In summary, musicians were significantly more accurate than non-musicians for Imagery but not Perception trials, and there was no significant group difference in reaction times. BAIS-C scores were positively correlated with performance on both Imagery and Perception trials, as well as other measures such as strategy used and MEI. In contrast BAIS-V was positively correlated with Imagery accuracy and debrief vividness. Regression analysis showed that the factors that contributed most to better performance on the PIAT were strategy use and BAIS-V. Participants with more musical experience were more likely to use a musical imagery strategy, and therefore perform better at the task. BAIS-C also predicted both strategy use and BAIS-V. Fig. 5 summarises the relationship between the main variables graphically and shows the differences in maximum level reached and both BAIS subscale scores, between the two strategy use categories.
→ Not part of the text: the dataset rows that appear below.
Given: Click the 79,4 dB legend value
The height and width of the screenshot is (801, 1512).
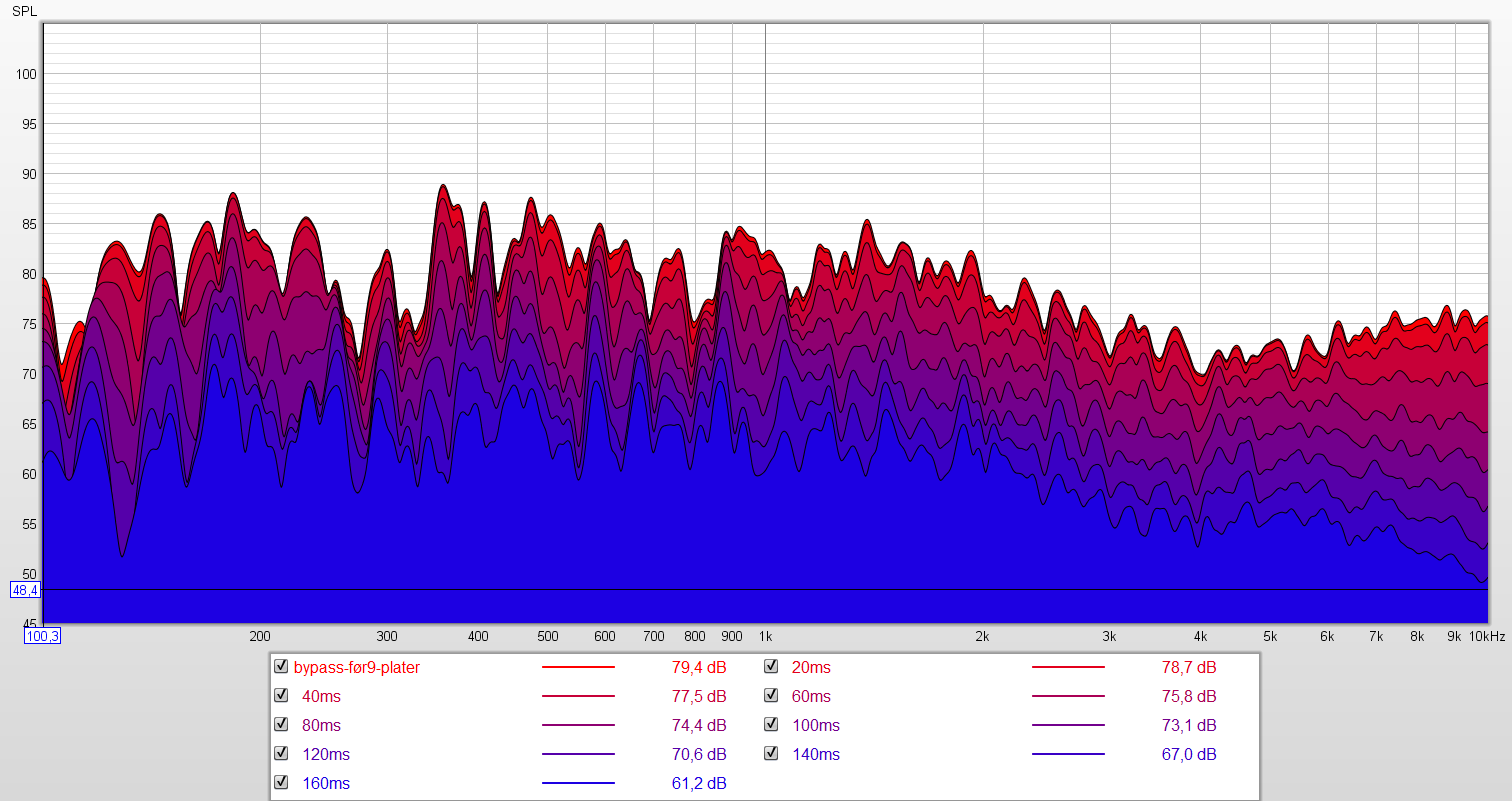Looking at the screenshot, I should [x=699, y=667].
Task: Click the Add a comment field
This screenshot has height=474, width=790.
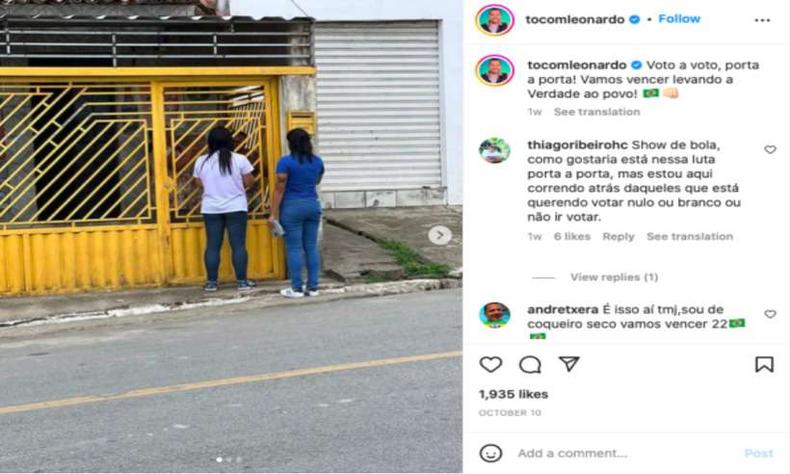Action: pos(625,453)
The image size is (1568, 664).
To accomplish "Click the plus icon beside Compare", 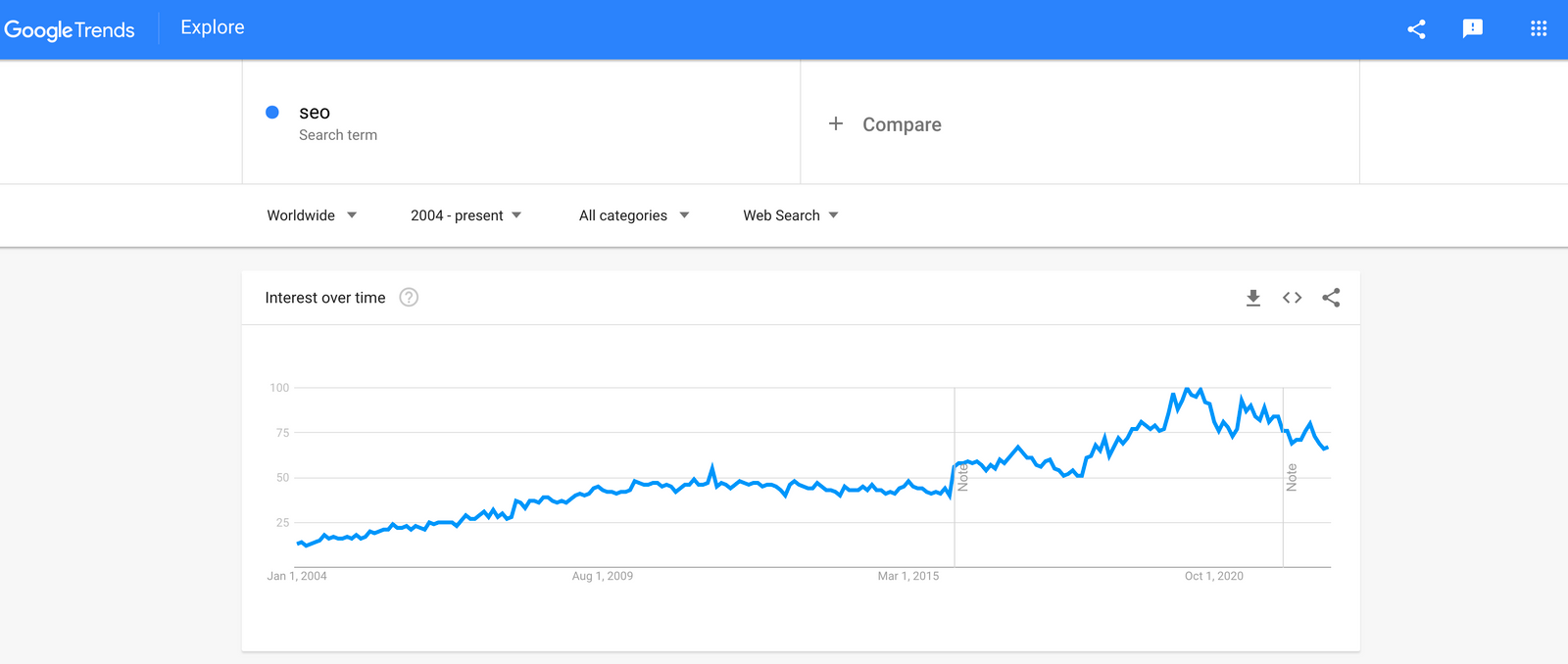I will 836,123.
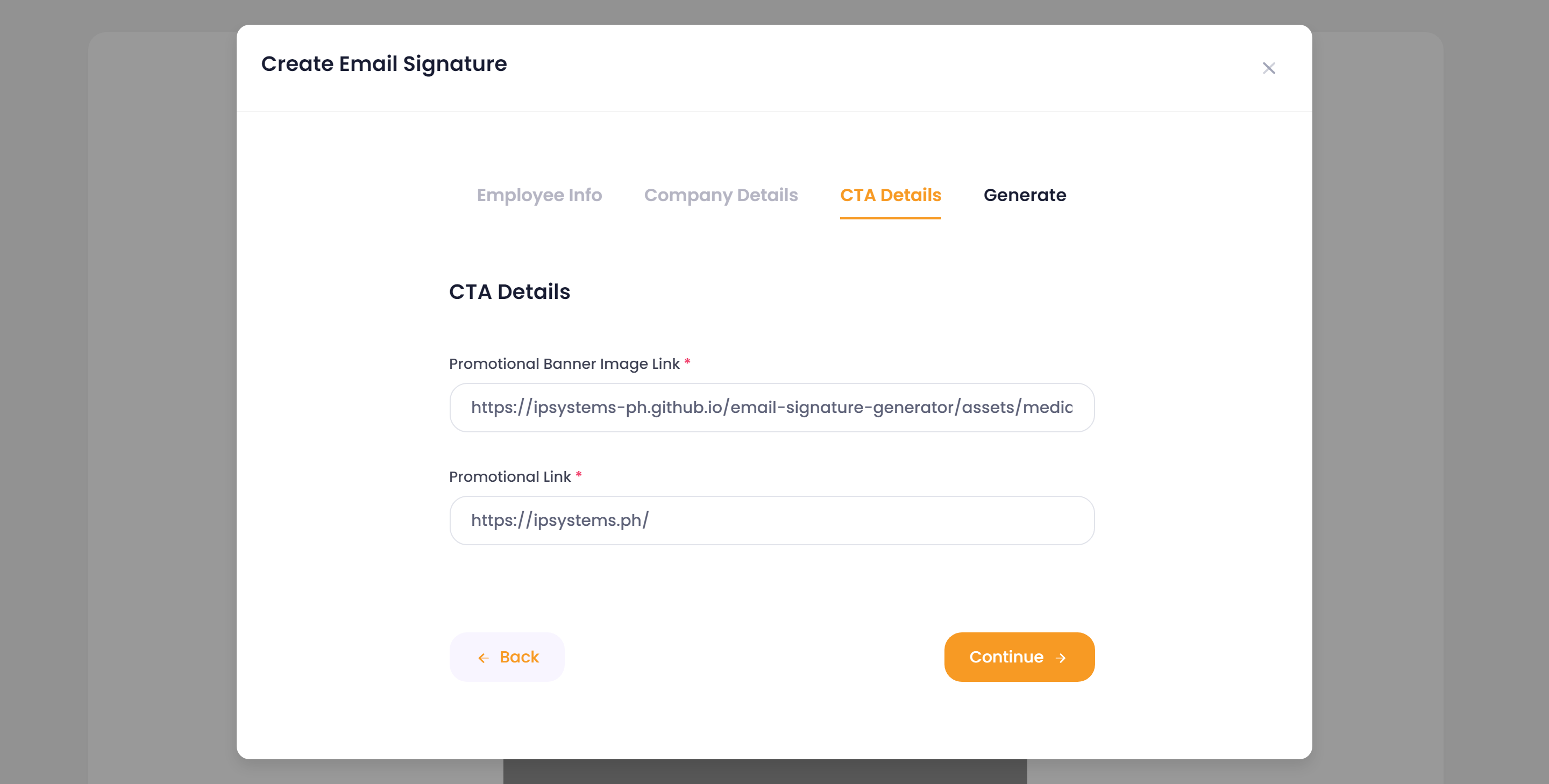Select the CTA Details tab
This screenshot has width=1549, height=784.
click(x=890, y=195)
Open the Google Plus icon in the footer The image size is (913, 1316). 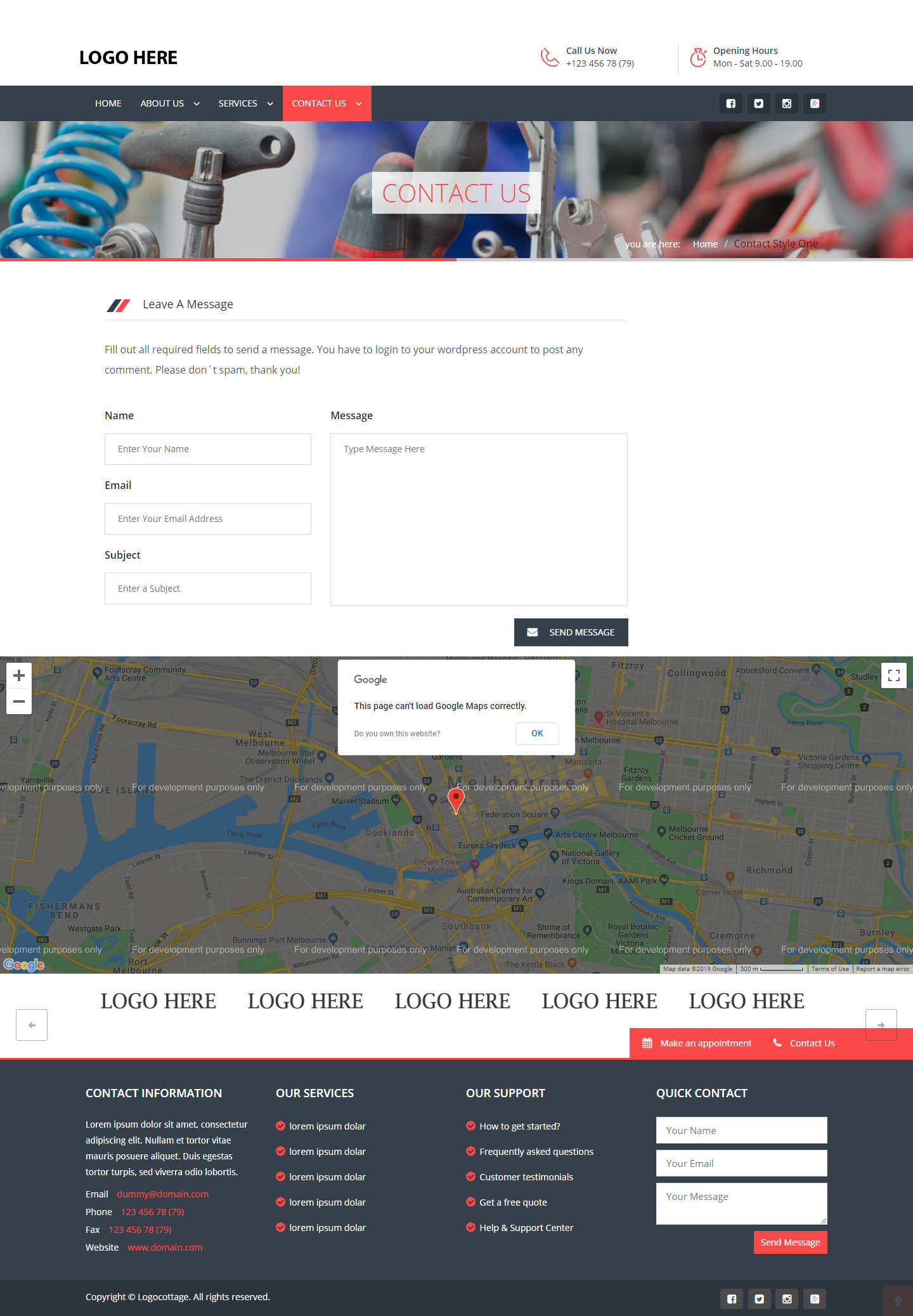[815, 1299]
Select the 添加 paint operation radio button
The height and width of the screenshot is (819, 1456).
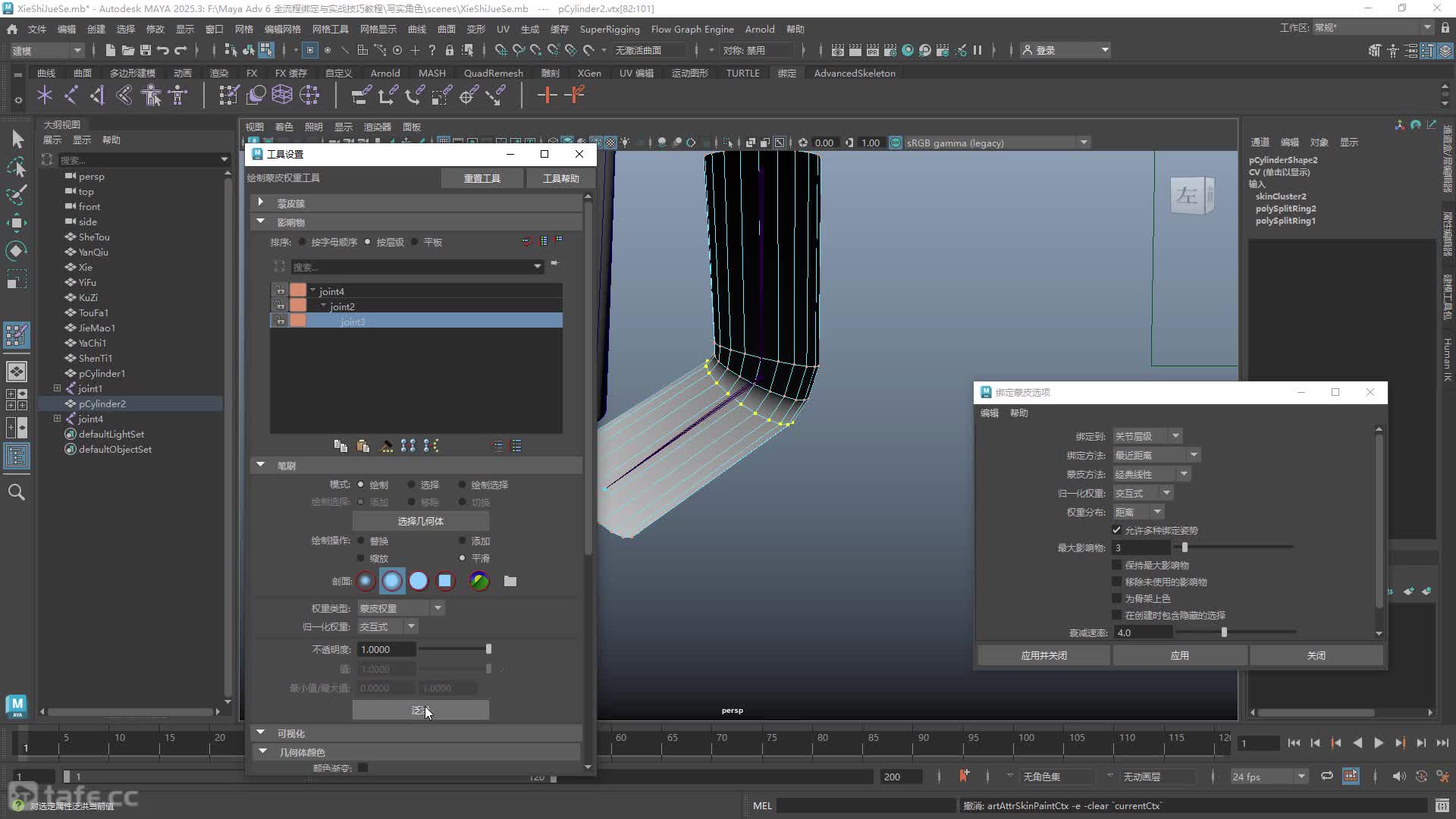[x=463, y=541]
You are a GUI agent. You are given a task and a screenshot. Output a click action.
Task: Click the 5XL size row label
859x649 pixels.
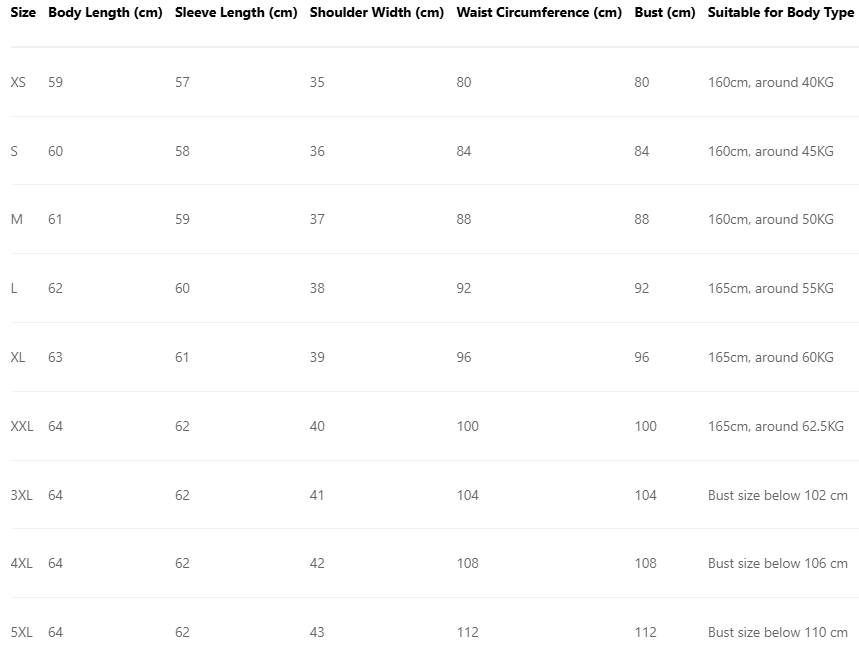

The size of the point on the graph is in proportion to the MEI, such that the larger points indicate a greater amount of life years spent participating in musical activity. It is interesting to note from Fig. 5 that within the subset of 21 participants who used a musical imagery strategy, musical experience (MEI) did not predict the maximum level attained (r = .14, p = .536). However there is a significant relationship between BAIS-V and maximum level attained (r = .53, p = .013), though not with BAIS-C and maximum level attained (r = .36, p = .105).

Fig 5. Relation between BAIS scores and maximum level of performance for the different strategy groups.

Larger circles indicate greater musical experience.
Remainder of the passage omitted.